MATERIAL FOR THE TASK Block Start
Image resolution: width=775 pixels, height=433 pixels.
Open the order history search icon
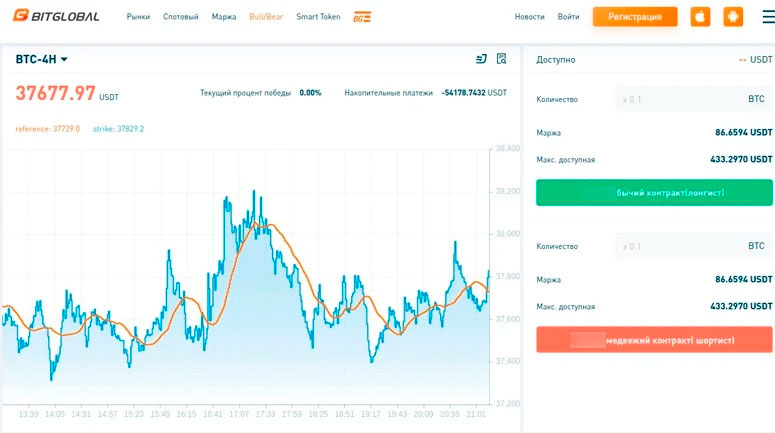[502, 59]
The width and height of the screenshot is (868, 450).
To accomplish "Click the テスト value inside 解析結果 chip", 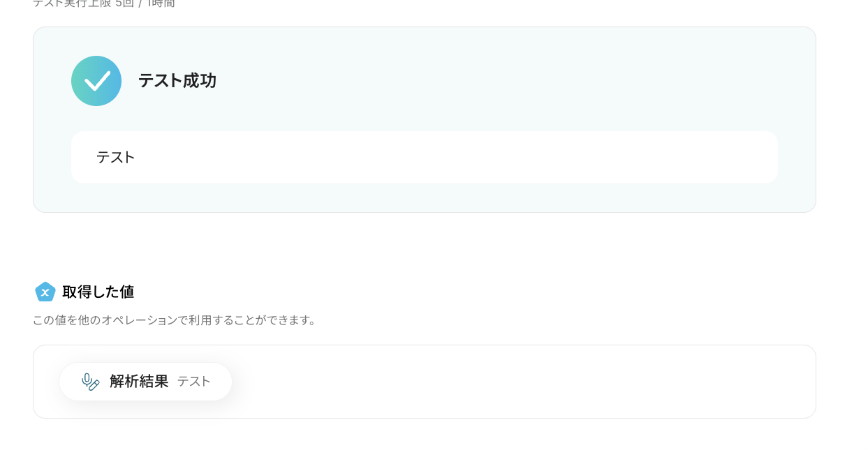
MATERIAL FOR THE TASK Block End
◆ **WORK ITEM**: Wherever "width" occurs in the records above, copy the line it sits in.

◆ **SOLUTION TO THIS PROBLEM**:
Image resolution: width=775 pixels, height=433 pixels.
The width and height of the screenshot is (868, 450).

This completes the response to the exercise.